Non avevo visto Nadal giocare indoor e soprattutto servire così bene come ha fatto per un set e mezzo contro Tsitsipas da tempo immemorabile. Da quando? Beh, se ho detto immemorabile… Però, però… prendendomi l’insolito gusto masochista di smentire me stesso in realtà non è affatto passato poi così tanto. Un anno fa in questa stessa settimana di novembre, sotto i tetti della Caja Magica, Rafa Nadal giocò e servì da fenomeno, in barba a tutti coloro che sostenevano che il Nadal indoor valeva la metà del Nadal “rosso”, il re della terra battuta. Meno sì, la metà no. Ci vogliamo mettere d’accordo su un 10% in meno?

Nella Caja Magica per quello strano e rivoluzionato format per un evento che aveva mantenuto il nome Coppa Davis (by Piqué) pur assomigliandogli assai poco se non per la fantastica atmosfera creata dal pubblico di casa e le migliaia bandiere giallo rosse – quanta differenza con la triste penombra dell’02 Arena l’assordante silenzio di quest’addio londinese alle ATP Finals – Rafa vinse otto incontri senza perdere un set, cinque singolari e tre doppi. Fu un Rafa brutal, fenomenal, bestial. Ventotto vittorie consecutive in Coppa Davis dopo la sconfitta al suo esordio contro il ceco Jiri Novak nel 2004: 28 a 1!

Rafa servì davvero sempre in quei giorni davvero magici della Caja (più scatola brutta che magica in tutt’onestà, lo dico augurandomi che Ion Tiriac non mi legga…) come ha fatto ieri sera nel primo set e fino al 4-5 del secondo set. Fin lì ha aveva concesso la miseria di cinque punti a uno Tsitsipas impotente alla risposta e appena uno nel secondo. Fino al momento dell’inatteso e quasi incomprensiblie black-out che è costato a Rafa due break di fila, il primo coinciso la perdita del secondo set quando ha commesso sul secondo set point l’unico suo doppio fallo del match e il secondo subito dopo aver breakkato Tsitsipas all’avvio del set decisivo.

Materiale -

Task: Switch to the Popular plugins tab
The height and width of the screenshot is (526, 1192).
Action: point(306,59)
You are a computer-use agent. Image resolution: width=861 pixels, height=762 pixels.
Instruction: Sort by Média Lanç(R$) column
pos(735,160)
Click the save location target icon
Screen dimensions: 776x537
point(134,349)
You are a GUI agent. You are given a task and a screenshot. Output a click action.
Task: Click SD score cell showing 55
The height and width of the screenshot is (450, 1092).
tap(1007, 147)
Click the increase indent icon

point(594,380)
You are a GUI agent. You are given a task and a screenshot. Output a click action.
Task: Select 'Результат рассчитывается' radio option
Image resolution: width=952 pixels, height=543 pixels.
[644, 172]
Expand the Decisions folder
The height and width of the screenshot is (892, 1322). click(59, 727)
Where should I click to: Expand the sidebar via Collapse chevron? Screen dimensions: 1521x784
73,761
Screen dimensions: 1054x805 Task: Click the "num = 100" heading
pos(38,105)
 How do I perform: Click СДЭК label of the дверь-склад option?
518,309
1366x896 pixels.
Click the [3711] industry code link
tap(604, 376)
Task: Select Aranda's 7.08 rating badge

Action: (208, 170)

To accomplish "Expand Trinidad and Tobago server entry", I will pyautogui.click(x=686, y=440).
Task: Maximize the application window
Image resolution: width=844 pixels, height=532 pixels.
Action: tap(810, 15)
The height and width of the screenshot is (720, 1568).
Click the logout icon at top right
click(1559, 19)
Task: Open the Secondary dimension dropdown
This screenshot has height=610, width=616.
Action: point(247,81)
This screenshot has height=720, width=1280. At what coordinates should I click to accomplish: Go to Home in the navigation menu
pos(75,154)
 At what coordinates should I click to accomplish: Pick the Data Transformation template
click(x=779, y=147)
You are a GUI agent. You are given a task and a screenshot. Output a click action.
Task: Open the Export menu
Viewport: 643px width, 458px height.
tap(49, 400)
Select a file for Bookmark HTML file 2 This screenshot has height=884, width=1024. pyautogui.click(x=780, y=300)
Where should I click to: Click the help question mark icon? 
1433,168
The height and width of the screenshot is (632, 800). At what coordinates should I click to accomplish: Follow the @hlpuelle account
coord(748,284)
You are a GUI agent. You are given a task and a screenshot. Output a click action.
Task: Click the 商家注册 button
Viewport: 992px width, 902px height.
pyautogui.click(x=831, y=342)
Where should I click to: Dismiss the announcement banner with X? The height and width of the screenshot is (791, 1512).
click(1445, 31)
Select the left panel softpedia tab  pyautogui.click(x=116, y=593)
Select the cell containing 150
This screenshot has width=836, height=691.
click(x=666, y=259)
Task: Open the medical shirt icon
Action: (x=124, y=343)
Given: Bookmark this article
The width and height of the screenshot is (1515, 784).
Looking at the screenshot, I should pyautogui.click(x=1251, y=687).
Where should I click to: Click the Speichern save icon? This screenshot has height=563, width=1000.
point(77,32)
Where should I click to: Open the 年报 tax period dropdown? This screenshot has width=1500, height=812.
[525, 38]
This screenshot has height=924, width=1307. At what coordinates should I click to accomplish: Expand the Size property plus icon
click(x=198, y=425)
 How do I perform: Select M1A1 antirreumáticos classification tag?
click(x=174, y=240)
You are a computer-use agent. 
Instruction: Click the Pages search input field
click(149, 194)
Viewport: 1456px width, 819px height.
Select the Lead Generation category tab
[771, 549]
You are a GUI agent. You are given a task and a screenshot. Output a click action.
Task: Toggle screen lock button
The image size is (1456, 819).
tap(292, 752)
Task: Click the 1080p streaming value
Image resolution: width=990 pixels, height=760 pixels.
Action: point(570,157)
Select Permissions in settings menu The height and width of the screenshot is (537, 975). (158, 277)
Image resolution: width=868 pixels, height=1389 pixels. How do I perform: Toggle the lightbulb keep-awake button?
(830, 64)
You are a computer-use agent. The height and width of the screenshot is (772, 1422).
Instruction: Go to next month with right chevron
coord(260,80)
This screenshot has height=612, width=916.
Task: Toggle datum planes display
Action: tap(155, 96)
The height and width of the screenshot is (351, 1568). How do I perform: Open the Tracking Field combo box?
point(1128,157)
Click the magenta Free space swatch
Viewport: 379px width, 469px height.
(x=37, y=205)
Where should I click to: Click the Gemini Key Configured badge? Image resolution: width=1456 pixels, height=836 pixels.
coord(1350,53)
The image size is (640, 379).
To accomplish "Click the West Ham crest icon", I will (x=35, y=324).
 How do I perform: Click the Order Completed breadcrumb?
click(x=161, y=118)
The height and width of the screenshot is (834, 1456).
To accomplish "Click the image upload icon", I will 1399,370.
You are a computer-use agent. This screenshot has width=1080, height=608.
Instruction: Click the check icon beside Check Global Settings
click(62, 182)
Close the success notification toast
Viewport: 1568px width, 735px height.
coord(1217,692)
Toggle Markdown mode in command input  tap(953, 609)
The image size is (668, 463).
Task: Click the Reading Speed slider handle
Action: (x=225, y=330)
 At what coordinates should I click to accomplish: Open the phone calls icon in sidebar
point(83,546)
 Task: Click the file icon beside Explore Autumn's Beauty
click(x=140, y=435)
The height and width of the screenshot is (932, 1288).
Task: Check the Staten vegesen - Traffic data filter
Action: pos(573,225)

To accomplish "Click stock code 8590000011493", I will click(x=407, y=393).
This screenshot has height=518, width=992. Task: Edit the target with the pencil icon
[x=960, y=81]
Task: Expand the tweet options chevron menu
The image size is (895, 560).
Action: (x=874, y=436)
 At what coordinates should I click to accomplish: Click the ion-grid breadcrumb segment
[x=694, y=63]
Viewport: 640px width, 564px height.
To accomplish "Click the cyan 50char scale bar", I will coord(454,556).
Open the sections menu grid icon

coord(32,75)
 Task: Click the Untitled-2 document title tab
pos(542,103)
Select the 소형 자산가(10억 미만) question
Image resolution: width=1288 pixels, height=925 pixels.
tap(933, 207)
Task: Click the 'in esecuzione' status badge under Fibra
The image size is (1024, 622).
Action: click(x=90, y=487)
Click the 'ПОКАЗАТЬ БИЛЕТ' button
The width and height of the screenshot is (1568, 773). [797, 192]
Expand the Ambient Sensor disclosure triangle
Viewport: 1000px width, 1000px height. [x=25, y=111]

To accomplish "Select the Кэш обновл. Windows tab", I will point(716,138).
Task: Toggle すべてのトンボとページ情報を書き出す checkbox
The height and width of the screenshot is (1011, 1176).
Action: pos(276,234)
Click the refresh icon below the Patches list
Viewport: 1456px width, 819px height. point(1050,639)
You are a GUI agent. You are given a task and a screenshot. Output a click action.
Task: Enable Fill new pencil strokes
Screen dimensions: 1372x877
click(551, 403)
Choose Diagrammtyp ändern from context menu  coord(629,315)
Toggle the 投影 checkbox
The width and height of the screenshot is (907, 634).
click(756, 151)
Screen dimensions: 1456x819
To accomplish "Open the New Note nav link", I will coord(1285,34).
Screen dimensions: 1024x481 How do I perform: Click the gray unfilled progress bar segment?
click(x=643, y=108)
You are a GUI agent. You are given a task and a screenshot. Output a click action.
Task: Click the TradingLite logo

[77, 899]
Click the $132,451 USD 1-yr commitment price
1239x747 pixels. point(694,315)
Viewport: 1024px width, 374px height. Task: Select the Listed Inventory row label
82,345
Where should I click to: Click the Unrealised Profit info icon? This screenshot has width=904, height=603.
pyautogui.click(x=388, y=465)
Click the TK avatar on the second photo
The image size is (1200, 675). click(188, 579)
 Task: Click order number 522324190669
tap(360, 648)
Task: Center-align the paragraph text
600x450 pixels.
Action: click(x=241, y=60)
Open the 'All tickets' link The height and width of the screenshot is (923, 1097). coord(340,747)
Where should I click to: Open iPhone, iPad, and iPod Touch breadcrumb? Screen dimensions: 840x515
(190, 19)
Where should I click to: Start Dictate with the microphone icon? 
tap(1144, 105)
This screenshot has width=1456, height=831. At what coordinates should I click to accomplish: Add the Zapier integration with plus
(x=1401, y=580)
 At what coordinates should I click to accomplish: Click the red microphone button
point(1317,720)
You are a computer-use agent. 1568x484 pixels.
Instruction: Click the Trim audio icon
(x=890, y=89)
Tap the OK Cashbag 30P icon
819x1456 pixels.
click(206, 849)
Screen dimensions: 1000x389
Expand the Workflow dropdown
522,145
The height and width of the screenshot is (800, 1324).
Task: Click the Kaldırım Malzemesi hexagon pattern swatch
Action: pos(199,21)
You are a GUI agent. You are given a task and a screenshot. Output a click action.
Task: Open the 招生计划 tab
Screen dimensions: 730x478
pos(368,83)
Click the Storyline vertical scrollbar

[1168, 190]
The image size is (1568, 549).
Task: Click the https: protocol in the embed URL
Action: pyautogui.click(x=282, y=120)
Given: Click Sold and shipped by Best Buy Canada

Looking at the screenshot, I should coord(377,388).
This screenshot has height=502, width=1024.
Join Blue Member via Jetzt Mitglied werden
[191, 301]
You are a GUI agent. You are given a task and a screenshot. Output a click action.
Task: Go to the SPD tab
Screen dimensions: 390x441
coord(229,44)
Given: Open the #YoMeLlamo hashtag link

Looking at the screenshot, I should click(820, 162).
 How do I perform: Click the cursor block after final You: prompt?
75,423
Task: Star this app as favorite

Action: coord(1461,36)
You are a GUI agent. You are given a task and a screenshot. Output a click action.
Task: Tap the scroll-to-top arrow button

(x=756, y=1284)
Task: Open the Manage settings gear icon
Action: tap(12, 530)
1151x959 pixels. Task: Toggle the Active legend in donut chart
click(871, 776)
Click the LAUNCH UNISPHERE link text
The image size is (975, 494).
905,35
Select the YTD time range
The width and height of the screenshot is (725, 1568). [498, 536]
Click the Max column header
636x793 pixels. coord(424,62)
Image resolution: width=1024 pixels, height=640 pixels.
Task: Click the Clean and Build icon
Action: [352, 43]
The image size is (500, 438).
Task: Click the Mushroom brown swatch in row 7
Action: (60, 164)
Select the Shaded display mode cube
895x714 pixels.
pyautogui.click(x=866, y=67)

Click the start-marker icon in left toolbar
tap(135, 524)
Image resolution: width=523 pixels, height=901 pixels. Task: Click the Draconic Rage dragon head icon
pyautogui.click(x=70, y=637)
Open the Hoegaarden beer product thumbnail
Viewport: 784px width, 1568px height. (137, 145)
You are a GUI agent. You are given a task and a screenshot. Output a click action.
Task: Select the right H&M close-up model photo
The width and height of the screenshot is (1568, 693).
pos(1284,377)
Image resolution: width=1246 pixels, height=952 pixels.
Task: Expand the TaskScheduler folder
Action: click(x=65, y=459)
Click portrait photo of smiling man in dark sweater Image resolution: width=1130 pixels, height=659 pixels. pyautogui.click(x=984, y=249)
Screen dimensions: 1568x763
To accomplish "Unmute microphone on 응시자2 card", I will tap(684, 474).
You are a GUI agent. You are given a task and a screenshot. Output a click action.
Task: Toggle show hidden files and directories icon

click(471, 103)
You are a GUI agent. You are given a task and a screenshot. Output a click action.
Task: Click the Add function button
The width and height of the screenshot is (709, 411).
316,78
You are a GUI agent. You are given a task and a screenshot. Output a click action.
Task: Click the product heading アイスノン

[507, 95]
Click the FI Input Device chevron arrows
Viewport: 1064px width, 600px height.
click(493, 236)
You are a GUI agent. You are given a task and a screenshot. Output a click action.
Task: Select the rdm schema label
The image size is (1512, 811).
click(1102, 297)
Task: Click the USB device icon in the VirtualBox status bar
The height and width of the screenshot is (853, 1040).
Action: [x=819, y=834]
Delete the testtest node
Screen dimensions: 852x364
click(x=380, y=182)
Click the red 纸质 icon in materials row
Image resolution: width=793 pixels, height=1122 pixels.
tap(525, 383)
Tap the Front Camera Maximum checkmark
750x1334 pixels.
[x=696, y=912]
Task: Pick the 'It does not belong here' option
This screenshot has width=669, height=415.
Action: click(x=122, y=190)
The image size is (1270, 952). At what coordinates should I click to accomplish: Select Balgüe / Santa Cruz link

Esercizi -
**A)** Elenca tutte le persone indicate per nome nel testo su Nadal.
**B)** Ricopia fedelmente dal testo su Nadal il passo compreso tra "Rafa servì davvero" e "del set decisivo.", estremi inclusi.
Per rispondere ci si basa soltanto sul testo su Nadal.

Soluzioni -
**A)** Rafa Nadal, Tsitsipas, Piqué, Jiri Novak, Ion Tiriac.

**B)**
Rafa servì davvero sempre in quei giorni davvero magici della Caja (più scatola brutta che magica in tutt’onestà, lo dico augurandomi che Ion Tiriac non mi legga…) come ha fatto ieri sera nel primo set e fino al 4-5 del secondo set. Fin lì ha aveva concesso la miseria di cinque punti a uno Tsitsipas impotente alla risposta e appena uno nel secondo. Fino al momento dell’inatteso e quasi incomprensiblie black-out che è costato a Rafa due break di fila, il primo coinciso la perdita del secondo set quando ha commesso sul secondo set point l’unico suo doppio fallo del match e il secondo subito dopo aver breakkato Tsitsipas all’avvio del set decisivo.